Data to examine: Begin

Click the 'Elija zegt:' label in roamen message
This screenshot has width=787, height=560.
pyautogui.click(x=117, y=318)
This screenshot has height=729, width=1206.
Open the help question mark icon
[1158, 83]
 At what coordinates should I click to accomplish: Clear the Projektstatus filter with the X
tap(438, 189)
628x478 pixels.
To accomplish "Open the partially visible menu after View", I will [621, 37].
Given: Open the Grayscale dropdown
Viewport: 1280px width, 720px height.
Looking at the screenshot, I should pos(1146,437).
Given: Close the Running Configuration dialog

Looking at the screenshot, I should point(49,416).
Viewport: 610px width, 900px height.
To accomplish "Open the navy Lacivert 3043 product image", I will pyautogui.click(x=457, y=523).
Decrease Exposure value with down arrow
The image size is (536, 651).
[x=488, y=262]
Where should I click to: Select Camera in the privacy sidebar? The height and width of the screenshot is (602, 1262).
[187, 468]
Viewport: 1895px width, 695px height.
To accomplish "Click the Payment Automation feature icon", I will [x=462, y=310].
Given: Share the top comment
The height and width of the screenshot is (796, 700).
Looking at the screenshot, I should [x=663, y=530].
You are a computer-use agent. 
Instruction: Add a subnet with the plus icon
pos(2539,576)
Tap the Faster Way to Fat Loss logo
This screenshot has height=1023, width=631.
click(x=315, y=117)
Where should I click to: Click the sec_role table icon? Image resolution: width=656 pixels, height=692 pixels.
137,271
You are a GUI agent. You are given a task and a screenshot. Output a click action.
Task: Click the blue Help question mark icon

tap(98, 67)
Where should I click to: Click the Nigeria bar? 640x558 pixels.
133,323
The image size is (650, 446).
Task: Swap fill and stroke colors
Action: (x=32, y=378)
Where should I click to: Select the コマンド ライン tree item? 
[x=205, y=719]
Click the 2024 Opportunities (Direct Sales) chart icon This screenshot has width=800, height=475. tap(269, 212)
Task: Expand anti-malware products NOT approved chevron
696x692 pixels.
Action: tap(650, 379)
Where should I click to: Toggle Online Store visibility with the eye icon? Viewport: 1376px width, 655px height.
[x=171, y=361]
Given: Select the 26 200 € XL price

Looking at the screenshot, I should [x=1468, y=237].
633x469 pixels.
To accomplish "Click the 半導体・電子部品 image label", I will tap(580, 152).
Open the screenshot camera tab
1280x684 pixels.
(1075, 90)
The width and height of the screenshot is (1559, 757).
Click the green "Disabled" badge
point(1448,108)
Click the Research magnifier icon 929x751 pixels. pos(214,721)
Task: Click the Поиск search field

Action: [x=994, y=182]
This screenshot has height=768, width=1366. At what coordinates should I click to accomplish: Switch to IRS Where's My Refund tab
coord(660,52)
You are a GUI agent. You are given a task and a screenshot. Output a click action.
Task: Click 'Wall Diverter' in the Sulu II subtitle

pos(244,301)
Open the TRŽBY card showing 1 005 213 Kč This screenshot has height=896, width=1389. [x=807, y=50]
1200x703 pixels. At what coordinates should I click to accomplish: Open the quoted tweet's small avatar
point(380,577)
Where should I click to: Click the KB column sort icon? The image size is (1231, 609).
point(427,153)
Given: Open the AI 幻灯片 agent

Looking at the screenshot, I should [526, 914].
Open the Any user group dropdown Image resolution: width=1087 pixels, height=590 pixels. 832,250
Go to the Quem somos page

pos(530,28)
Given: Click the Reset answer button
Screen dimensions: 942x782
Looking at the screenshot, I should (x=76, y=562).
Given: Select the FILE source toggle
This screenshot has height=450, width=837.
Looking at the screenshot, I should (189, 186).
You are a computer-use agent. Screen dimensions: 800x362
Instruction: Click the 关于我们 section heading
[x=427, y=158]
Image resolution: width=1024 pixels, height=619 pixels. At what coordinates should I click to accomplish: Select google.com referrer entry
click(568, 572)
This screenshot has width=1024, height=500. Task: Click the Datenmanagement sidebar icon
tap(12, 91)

Data to examine: End

> **Goal of the exercise**
The data above is to be restated line for line, word for word.

> **Exercise answer**
Click the 'Elija zegt:' label in roamen message
This screenshot has width=787, height=560.
pyautogui.click(x=117, y=318)
This screenshot has height=729, width=1206.
Open the help question mark icon
[1158, 83]
 At what coordinates should I click to accomplish: Clear the Projektstatus filter with the X
tap(438, 189)
628x478 pixels.
To accomplish "Open the partially visible menu after View", I will [621, 37].
Given: Open the Grayscale dropdown
Viewport: 1280px width, 720px height.
Looking at the screenshot, I should pos(1146,437).
Given: Close the Running Configuration dialog

Looking at the screenshot, I should point(49,416).
Viewport: 610px width, 900px height.
To accomplish "Open the navy Lacivert 3043 product image", I will pyautogui.click(x=457, y=523).
Decrease Exposure value with down arrow
The image size is (536, 651).
[x=488, y=262]
Where should I click to: Select Camera in the privacy sidebar? The height and width of the screenshot is (602, 1262).
[187, 468]
Viewport: 1895px width, 695px height.
To accomplish "Click the Payment Automation feature icon", I will [x=462, y=310].
Given: Share the top comment
The height and width of the screenshot is (796, 700).
Looking at the screenshot, I should [x=663, y=530].
You are a computer-use agent. 
Instruction: Add a subnet with the plus icon
pos(2539,576)
Tap the Faster Way to Fat Loss logo
This screenshot has height=1023, width=631.
click(x=315, y=117)
Where should I click to: Click the sec_role table icon? Image resolution: width=656 pixels, height=692 pixels.
137,271
You are a GUI agent. You are given a task and a screenshot. Output a click action.
Task: Click the blue Help question mark icon

tap(98, 67)
Where should I click to: Click the Nigeria bar? 640x558 pixels.
133,323
The image size is (650, 446).
Task: Swap fill and stroke colors
Action: (x=32, y=378)
Where should I click to: Select the コマンド ライン tree item? 
[x=205, y=719]
Click the 2024 Opportunities (Direct Sales) chart icon This screenshot has width=800, height=475. tap(269, 212)
Task: Expand anti-malware products NOT approved chevron
696x692 pixels.
Action: tap(650, 379)
Where should I click to: Toggle Online Store visibility with the eye icon? Viewport: 1376px width, 655px height.
[x=171, y=361]
Given: Select the 26 200 € XL price

Looking at the screenshot, I should [x=1468, y=237].
633x469 pixels.
To accomplish "Click the 半導体・電子部品 image label", I will tap(580, 152).
Open the screenshot camera tab
1280x684 pixels.
(1075, 90)
The width and height of the screenshot is (1559, 757).
Click the green "Disabled" badge
point(1448,108)
Click the Research magnifier icon 929x751 pixels. pos(214,721)
Task: Click the Поиск search field

Action: [x=994, y=182]
This screenshot has height=768, width=1366. At what coordinates should I click to accomplish: Switch to IRS Where's My Refund tab
coord(660,52)
You are a GUI agent. You are given a task and a screenshot. Output a click action.
Task: Click 'Wall Diverter' in the Sulu II subtitle

pos(244,301)
Open the TRŽBY card showing 1 005 213 Kč This screenshot has height=896, width=1389. [x=807, y=50]
1200x703 pixels. At what coordinates should I click to accomplish: Open the quoted tweet's small avatar
point(380,577)
Where should I click to: Click the KB column sort icon? The image size is (1231, 609).
point(427,153)
Given: Open the AI 幻灯片 agent

Looking at the screenshot, I should [526, 914].
Open the Any user group dropdown Image resolution: width=1087 pixels, height=590 pixels. 832,250
Go to the Quem somos page

pos(530,28)
Given: Click the Reset answer button
Screen dimensions: 942x782
Looking at the screenshot, I should (x=76, y=562).
Given: Select the FILE source toggle
This screenshot has height=450, width=837.
Looking at the screenshot, I should (189, 186).
You are a computer-use agent. Screen dimensions: 800x362
Instruction: Click the 关于我们 section heading
[x=427, y=158]
Image resolution: width=1024 pixels, height=619 pixels. At what coordinates should I click to accomplish: Select google.com referrer entry
click(568, 572)
This screenshot has width=1024, height=500. Task: Click the Datenmanagement sidebar icon
tap(12, 91)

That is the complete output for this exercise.